▸ Material provided:
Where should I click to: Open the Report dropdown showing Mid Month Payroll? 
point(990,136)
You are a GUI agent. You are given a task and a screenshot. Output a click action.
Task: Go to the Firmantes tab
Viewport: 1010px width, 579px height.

▸ Task to carry out:
Every line of the data above should be reproduced word for word.

▸ Problem solution:
Where should I click to: Open the Report dropdown showing Mid Month Payroll? 
point(990,136)
You are a GUI agent. You are given a task and a screenshot. Output a click action.
Task: Go to the Firmantes tab
Viewport: 1010px width, 579px height.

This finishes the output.